> **What you should do**: Once you find the line that contains "Inversión (675, 1275)", write out that line and every line after it to the end of the records, exactly and with nothing else.

── Data for the task

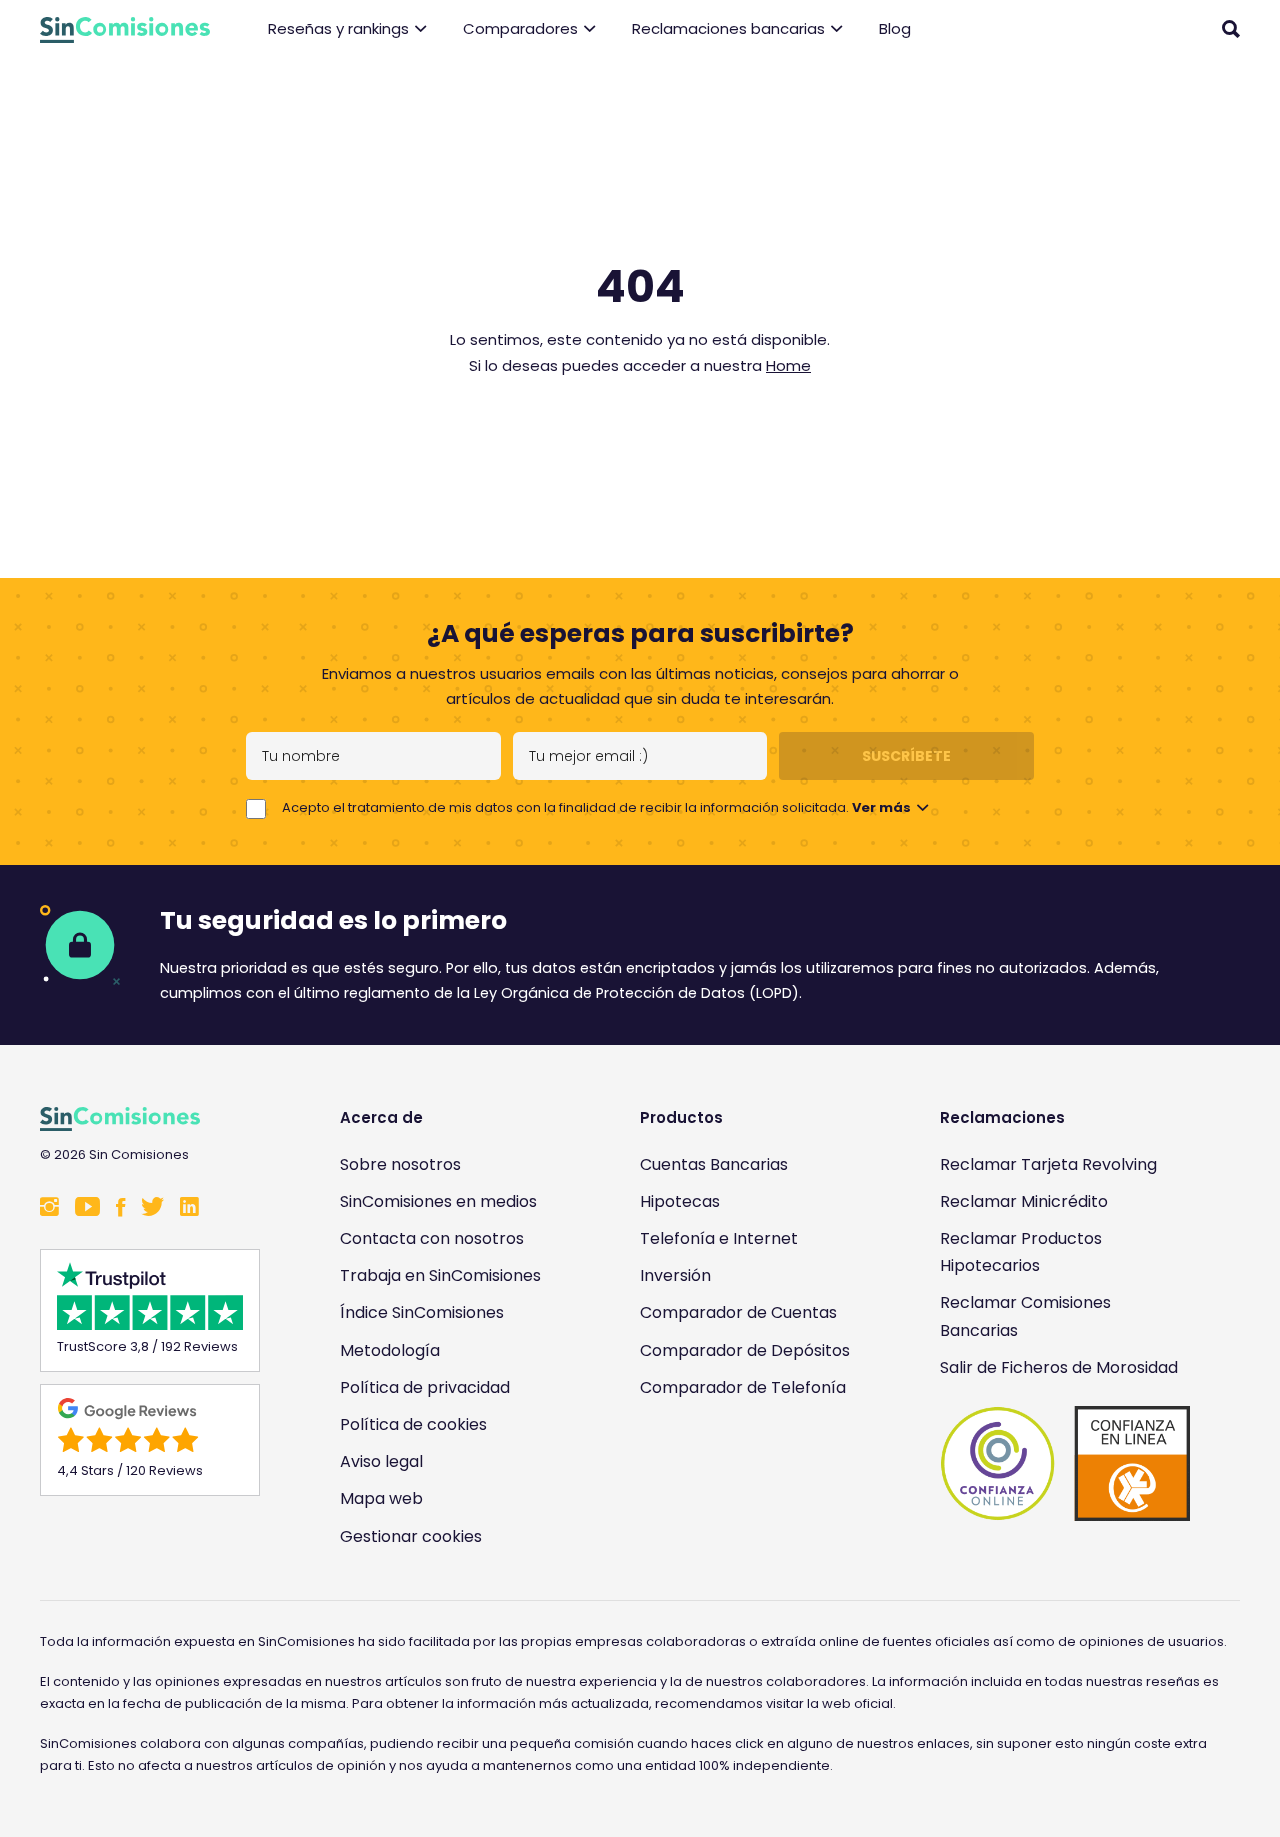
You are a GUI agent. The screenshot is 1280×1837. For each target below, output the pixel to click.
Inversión (675, 1275)
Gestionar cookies (411, 1536)
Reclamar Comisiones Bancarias (1025, 1316)
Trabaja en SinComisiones (440, 1275)
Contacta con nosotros (432, 1238)
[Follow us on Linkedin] (189, 1208)
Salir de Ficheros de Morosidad (1059, 1367)
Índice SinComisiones (422, 1312)
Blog (895, 28)
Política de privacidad (425, 1387)
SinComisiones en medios (438, 1201)
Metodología (390, 1350)
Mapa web (381, 1498)
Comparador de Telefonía (743, 1387)
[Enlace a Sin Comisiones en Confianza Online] (1065, 1463)
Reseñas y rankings (338, 28)
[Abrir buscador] (1231, 29)
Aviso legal (381, 1461)
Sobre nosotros (400, 1164)
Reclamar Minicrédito (1024, 1201)
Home (788, 365)
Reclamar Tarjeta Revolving (1048, 1164)
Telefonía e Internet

────

> **Written solution**:
Inversión (675, 1275)
Gestionar cookies (411, 1536)
Reclamar Comisiones Bancarias (1025, 1316)
Trabaja en SinComisiones (440, 1275)
Contacta con nosotros (432, 1238)
[Follow us on Linkedin] (189, 1208)
Salir de Ficheros de Morosidad (1059, 1367)
Índice SinComisiones (422, 1312)
Blog (895, 28)
Política de privacidad (425, 1387)
SinComisiones en medios (438, 1201)
Metodología (390, 1350)
Mapa web (381, 1498)
Comparador de Telefonía (743, 1387)
[Enlace a Sin Comisiones en Confianza Online] (1065, 1463)
Reseñas y rankings (338, 28)
[Abrir buscador] (1231, 29)
Aviso legal (381, 1461)
Sobre nosotros (400, 1164)
Reclamar Minicrédito (1024, 1201)
Home (788, 365)
Reclamar Tarjeta Revolving (1048, 1164)
Telefonía e Internet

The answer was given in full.